Grundsätzlich raten die Analysten davon ab, allein anhand der Marktpräsenz eine Kandidatenliste aufzustellen, zumal ein Vergleich nach Kundenzahlen eine andere Reihenfolge ergibt. Auch ist der Markt in Bewegung. Anders als noch vor zwei Jahren geht aber Gartner davon aus, dass mittlerweile parallel zu bisherigen Angeboten für ein Content-Management auf Dauer ein eigener Markt entstanden ist (Siehe auch den Bericht zum Einsatz von DMS-Lösungen in Deutschland).

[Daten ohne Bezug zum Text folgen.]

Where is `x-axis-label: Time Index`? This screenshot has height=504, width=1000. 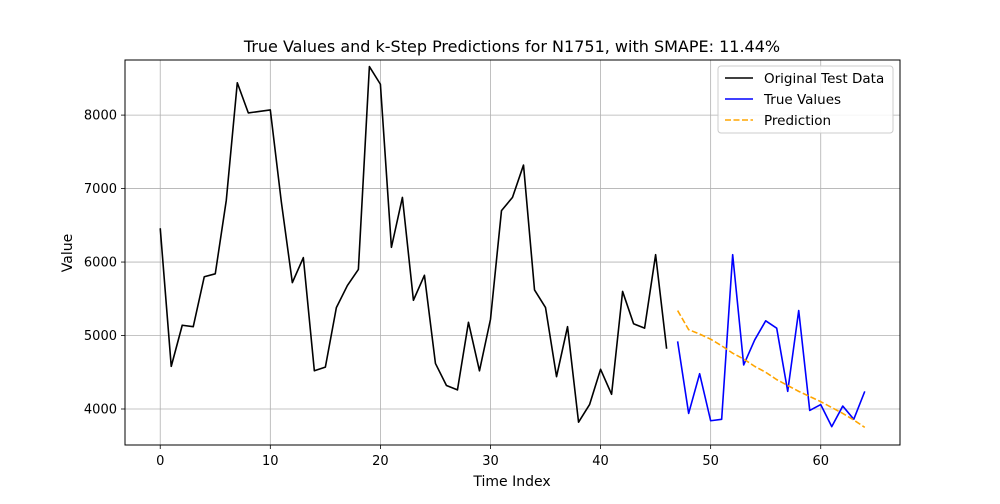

Wie bei allen komplexen Softwaresystemen benötigen Unternehmen für die Auswahl von Archivlösungen detaillierte Anforderungskataloge. Aus Gründen des Investitionsschutzes sollten sie darauf achten, dass ein Produkt mit wachsenden Daten- und Benutzermengen umgehen kann und der Hersteller eine klare Produktstrategie hat. Ferner müssen sich Archivdaten auf externe Speicher komfortabel auslagern lassen und die gebotenen Funktionen für die Kategorisierung und Suche sollten im Test tatsächlich ein schnelles und vor allem gezieltes Auffinden von Inhalten ermöglichen.